La pace è l’unica vittoria. Il 4 novembre 1918 si levò un grande sospiro di sollievo, per la fine di un incubo spaventoso costato, in 41 mesi di ostilità, 650mila morti e 1 milione di feriti e mutilati. Anche quelli che sopravvissero portarono per sempre nell’anima le ferite impresse dal terrore e dagli stenti patiti nella dura esperienza della vita di trincea.
Quella guerra così distruttiva, come mai ce n’erano state prima e nella quale le nazioni belligeranti buttarono ogni risorsa, sia umana che materiale, segnò la fine di un’epoca, cambiò il volto del mondo e seminò i presupposti letali dai quali sarebbero derivate altre grandi tragedie.

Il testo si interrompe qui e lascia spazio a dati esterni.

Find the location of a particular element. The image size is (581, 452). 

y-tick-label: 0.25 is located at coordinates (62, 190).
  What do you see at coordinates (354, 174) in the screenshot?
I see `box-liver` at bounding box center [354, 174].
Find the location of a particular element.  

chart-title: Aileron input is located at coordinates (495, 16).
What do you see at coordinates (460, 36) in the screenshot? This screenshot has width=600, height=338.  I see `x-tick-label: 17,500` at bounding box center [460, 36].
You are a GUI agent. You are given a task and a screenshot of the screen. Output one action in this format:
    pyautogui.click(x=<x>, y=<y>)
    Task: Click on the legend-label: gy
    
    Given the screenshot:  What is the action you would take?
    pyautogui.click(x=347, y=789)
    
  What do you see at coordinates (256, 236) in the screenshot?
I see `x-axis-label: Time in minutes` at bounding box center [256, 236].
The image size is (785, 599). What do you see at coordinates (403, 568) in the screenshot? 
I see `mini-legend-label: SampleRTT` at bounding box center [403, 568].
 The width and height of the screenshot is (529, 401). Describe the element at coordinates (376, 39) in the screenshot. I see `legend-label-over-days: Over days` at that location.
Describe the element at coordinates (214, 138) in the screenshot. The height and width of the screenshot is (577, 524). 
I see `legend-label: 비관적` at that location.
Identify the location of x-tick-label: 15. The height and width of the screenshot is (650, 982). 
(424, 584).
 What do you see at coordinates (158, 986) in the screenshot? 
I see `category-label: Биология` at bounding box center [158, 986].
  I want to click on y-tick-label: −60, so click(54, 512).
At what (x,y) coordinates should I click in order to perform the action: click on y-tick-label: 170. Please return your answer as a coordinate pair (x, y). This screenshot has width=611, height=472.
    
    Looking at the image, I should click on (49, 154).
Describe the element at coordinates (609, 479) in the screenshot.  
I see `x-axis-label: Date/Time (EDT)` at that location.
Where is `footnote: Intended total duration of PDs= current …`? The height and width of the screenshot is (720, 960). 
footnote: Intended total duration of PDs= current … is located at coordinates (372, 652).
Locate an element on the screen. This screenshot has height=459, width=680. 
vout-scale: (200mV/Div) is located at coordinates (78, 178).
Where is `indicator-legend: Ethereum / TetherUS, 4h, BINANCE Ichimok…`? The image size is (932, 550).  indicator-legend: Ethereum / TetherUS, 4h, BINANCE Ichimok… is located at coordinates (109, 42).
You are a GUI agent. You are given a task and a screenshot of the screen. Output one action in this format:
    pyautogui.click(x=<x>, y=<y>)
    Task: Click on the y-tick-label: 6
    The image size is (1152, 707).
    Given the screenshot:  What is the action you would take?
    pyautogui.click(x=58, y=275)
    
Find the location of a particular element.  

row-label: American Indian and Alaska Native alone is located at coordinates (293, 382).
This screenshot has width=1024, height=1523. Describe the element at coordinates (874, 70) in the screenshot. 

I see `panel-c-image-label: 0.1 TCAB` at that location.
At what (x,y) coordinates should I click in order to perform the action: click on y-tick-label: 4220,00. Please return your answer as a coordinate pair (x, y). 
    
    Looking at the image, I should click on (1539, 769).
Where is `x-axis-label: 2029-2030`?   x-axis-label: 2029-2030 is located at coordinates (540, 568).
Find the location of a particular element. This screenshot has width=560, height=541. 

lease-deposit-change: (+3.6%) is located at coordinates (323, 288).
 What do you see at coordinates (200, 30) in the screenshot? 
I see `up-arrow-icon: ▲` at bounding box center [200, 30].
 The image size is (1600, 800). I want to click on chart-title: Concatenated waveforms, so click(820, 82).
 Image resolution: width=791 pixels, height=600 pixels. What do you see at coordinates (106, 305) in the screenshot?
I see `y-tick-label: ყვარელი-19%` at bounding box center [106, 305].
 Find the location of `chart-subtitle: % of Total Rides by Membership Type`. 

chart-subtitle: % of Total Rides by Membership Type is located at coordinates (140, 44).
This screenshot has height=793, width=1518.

La guerra, in tutte le sue forme, è la più grande delle ingiustizie; è la negazione di ogni palpito di umanità; e si accanisce, in primo luogo, contro i più deboli, le donne, gli anziani, i bambini, la popolazione inerme. Le vittime di sempre.
Oggi, la guerra in Ucraina e il riaccendersi del conflitto israelo-palestinese e l’invasone di Gaza stroncano la vita di migliaia di innocenti; tante sono le voci che mettono in guardia sul rischio di una conflagrazione più estesa, in quanto simili sarebbero le condizioni a quelle del 1914. Allora, una crisi regionale nei Balcani, apertasi con l’attentato di Sarajevo, che poteva essere circoscritta e avviata verso una soluzione mediata dalla diplomazia, sfociò nell’apocalisse mondiale quando la Russia zarista, grande sponsor del panslavismo professato dal nazionalismo serbo, decretò la mobilitazione, ancorché parziale, a seguito del bombardamento austro-ungarico di Belgrado. Quella mobilitazione innescò le paure di accerchiamento – Francia da una parte e Russia dall’altra – della Germania, alleato di ferro dell’Austria Ungheria, che mise mano alle dichiarazioni di guerra. Tutti volevano evitarla, quella guerra, ma tutti la fecero; ed essa, sul sangue di milioni di morti, determinò la decadenza dell’Europa, l’ascesa geopolitica degli Stati Uniti, la ridefinizione del concetto di occidente e la rivoluzione bolscevica. Era un altro mondo. E un altro ordine mondiale, secondo alcuni, è la prospettiva verso la quale non pochi vorrebbero portare il destino di tutti noi.